There is an issue open about adding support for Zola to the build image.
Also note that this command is referred to as custom build in Cloudflare
docs and is automatically executed when wrangler deploy
is run. It is best for
it to be idempotent. See also below.
Preview Envs
Cloudflare CI/CD has builds for non-production branches
enabled by default, and will use the non-production deploy command
in these cases (npx wrangler versions upload
by default). This will then
deploy the site at a build-specific preview URL like
{ID}-{WORKER_NAME}.{ACCOUNT}.workers.dev
(preview URLs on subdomains other
then workers.dev
are not currently supported, see limitations).

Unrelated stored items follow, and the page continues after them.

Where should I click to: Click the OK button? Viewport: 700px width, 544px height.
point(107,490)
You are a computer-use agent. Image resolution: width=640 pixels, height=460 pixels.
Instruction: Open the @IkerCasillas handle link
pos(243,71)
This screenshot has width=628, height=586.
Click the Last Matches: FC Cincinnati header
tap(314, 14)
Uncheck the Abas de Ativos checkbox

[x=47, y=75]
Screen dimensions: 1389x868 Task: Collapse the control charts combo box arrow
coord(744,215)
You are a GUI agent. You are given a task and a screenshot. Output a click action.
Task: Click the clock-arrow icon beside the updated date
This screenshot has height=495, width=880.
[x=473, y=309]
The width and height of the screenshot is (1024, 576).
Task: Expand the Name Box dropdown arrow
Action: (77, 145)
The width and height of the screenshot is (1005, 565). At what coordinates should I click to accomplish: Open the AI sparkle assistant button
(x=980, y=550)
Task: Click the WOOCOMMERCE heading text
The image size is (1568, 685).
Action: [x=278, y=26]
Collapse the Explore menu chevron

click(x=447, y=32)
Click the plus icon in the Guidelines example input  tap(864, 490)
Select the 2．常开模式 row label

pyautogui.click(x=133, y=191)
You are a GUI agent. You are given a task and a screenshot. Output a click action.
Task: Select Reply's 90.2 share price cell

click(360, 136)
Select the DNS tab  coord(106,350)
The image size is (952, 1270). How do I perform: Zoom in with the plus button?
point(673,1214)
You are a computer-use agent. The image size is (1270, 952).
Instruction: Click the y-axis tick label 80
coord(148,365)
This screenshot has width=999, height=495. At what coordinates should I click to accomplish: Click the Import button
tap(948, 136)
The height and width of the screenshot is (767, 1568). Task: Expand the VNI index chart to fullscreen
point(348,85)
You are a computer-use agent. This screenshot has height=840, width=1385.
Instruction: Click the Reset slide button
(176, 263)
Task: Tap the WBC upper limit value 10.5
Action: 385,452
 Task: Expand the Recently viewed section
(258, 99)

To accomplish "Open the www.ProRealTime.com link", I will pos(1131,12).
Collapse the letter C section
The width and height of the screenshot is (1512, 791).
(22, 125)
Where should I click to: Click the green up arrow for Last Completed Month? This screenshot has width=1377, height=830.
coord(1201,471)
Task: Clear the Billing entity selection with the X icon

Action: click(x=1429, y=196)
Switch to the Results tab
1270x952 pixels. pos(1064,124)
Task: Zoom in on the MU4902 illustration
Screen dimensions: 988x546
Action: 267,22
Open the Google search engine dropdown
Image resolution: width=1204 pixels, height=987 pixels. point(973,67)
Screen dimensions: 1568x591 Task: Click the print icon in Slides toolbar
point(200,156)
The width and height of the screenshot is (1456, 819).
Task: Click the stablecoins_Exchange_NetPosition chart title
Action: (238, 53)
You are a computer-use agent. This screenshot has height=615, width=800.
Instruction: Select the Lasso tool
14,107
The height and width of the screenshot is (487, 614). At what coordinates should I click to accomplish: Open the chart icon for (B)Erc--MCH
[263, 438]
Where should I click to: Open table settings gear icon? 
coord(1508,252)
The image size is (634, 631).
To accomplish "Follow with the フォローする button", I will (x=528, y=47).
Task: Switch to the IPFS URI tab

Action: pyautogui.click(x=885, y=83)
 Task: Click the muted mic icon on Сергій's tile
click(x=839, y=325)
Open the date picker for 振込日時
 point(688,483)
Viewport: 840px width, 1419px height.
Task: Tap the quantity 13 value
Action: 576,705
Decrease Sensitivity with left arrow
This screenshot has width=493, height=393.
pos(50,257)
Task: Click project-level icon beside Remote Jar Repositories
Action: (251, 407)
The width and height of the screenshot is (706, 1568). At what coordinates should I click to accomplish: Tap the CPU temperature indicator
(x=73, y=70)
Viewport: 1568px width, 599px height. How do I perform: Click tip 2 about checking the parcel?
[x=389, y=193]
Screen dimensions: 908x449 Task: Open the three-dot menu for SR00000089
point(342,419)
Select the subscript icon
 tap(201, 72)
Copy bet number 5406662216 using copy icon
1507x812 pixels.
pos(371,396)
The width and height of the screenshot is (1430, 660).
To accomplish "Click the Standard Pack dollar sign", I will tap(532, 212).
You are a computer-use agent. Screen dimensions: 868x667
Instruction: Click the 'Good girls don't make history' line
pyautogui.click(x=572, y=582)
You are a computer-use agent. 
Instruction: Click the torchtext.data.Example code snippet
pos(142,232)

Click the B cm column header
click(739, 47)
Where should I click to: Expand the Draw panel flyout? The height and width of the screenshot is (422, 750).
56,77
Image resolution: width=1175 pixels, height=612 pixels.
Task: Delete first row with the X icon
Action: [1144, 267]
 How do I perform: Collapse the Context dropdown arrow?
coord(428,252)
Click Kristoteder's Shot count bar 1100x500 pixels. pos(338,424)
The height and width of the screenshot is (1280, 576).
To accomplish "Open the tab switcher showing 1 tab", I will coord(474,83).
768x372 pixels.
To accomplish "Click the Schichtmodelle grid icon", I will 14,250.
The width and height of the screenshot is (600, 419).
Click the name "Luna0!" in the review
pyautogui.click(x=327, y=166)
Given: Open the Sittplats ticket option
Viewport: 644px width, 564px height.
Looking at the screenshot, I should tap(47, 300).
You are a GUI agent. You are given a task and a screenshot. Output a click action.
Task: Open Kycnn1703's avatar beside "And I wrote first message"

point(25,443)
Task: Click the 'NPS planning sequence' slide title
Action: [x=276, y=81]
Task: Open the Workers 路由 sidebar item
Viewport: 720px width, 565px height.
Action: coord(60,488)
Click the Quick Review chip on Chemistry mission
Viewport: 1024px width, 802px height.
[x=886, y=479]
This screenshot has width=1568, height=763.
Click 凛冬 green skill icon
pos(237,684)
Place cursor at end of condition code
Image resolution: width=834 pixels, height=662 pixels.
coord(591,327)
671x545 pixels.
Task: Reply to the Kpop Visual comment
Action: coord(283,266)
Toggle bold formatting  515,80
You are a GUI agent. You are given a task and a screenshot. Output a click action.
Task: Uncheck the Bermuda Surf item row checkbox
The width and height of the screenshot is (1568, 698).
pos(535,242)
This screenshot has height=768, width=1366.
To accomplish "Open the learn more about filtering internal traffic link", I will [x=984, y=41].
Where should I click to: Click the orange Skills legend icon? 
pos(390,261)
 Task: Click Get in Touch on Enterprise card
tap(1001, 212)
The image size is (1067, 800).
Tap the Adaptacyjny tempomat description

In a Zola static site it is currently recommended to use the full
domain the site will be deployed at in base_url
setting in the configuration.
In preview envs however, this will cause some links to be generated in a way
that they point back to the main site instead of the preview instance. Still,
since the preview envs are exposed at the root of the subdomain, we can use a
script in the build command that detects if we're building for a preview env and
overrides the base URL to /
.
Create a cfbuild.sh
and chmod +x
it:
set -euo pipefail
ZOLA_VER="0.20.0"
function ensure_deps() {
if type -p zola &>/dev/null; then
return
fi
if ! type -p asdf &>/dev/null; then
echo "asdf package manager missing from the build env" >&2
fi
asdf plugin add zola https://github.com/salasrod/asdf-zola
asdf install zola "${ZOLA_VER:?}"
asdf global zola "${ZOLA_VER:?}"
}
function zola_build() {
local -a bld_args=()
if [[ ${WORKERS_CI_BRANCH:-main} != "main" ]]; then
bld_args+=( --base-url "/" )
fi
zola build "${bld_args[@]}"
}
function main() {
ensure_deps
zola_build
}
main "$@"
Then change the build command in wrangler.toml
to:
[build]
command = "./cfbuild.sh"
Bootstrapping
Cloudflare docs recommend treating the Wrangler config file in your repo as the
source of truth for the Worker configuration, and generally whenever
wrangler deploy
is used either explicitly or implicitly (e.g. in CI/CD), it
will push options set in the config file, overwriting any changes made via the
dashboard.
So, if using manual deploy or external CI/CD, you can just set all the options
through the config and use wrangler deploy
.
However if you want Cloudflare CI/CD to automatically build and deploy your
project you'll need to set it up via the dashboard initially, so that you can
connect Cloudflare to your Git host. And when setting up the Worker
through the dashboard, it won't automatically pick up your Wrangler config file
stored in the repo, so you will need to set enough configuration through the
dashboard for the build to succeed (if you have build command
configured as above, just the project name should suffice). When the build runs,
it will run wrangler deploy
which will then push all the other options from
the config file to Cloudflare, and from then on you can manage all the option
changes through the file.
Also note that the build command set in Worker configuration in the dashboard is separate from the build command set in Wrangler config and it runs before Wrangler is executed. So during a build both commands will actually be executed. This is why it's a good idea for the build command to be idempotent, or you can just unset the build command in the dashboard so only the Wrangler command is used.
Pages
Note that Cloudflare Pages aren't going away, it's just the development going forward will be focused on Workers so Pages won't be receiving many new features.